#### Exercise aim
Find the line holding "You are a GUI" in the entries below. Give it again exactly, along with every line after it up to and including the line holding "Task: Open the smiley reaction picker".

======== Given entries ========

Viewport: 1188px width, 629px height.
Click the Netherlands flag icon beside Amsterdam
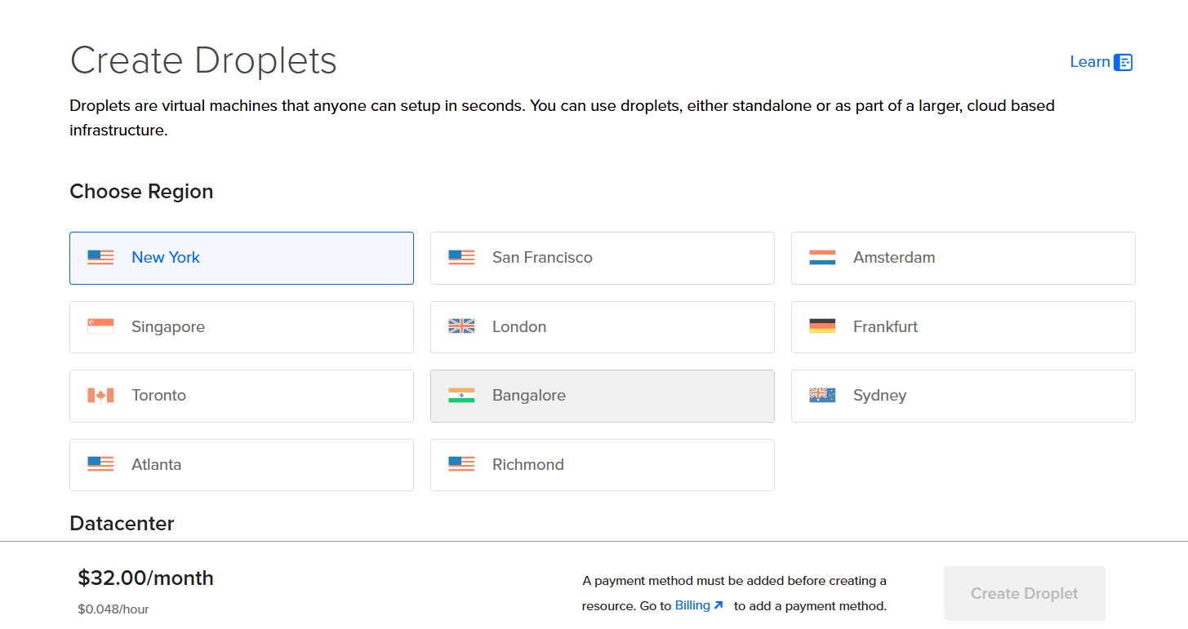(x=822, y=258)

========
======== Given entries ========

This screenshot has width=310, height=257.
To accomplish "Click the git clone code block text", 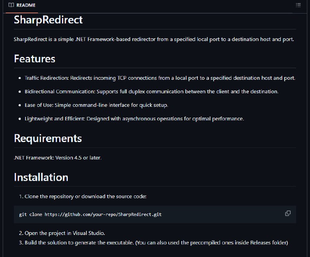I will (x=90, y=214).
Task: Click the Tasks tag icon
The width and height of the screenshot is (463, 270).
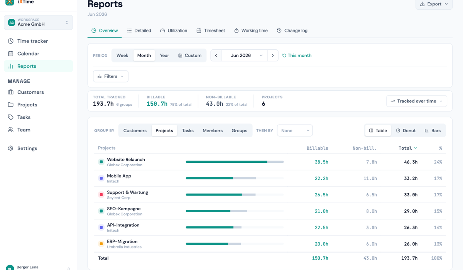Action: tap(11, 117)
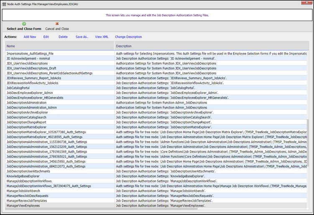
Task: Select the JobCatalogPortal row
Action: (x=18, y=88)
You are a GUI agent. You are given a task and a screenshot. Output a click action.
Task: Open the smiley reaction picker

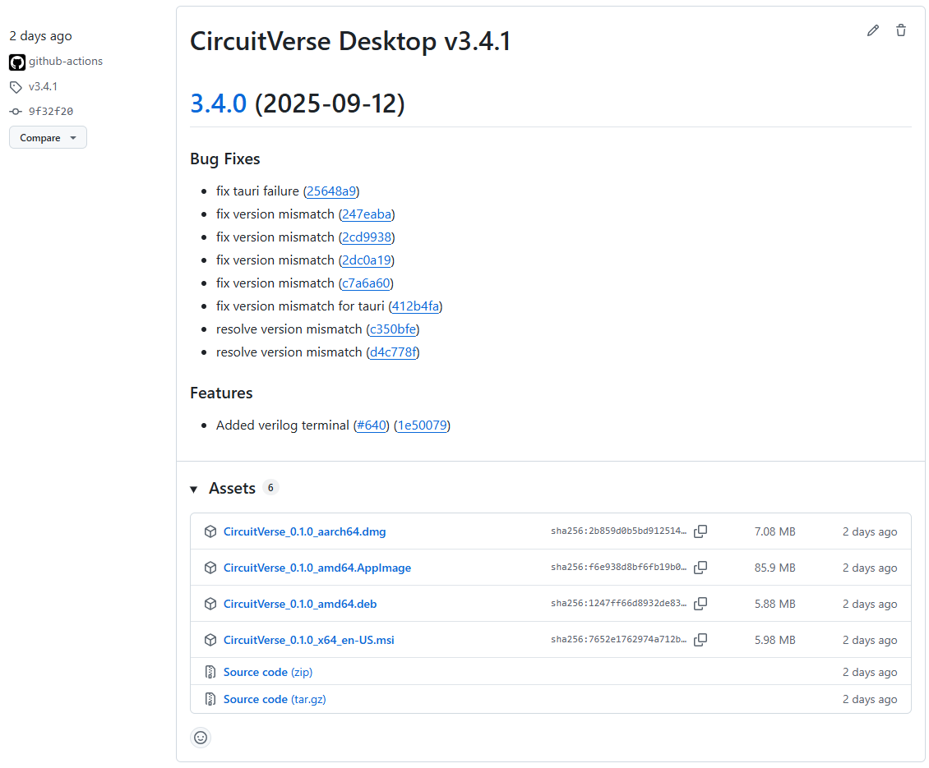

========

#### Result below
You are a GUI agent. You are given a task and a screenshot. Output a click action.
Task: Open the smiley reaction picker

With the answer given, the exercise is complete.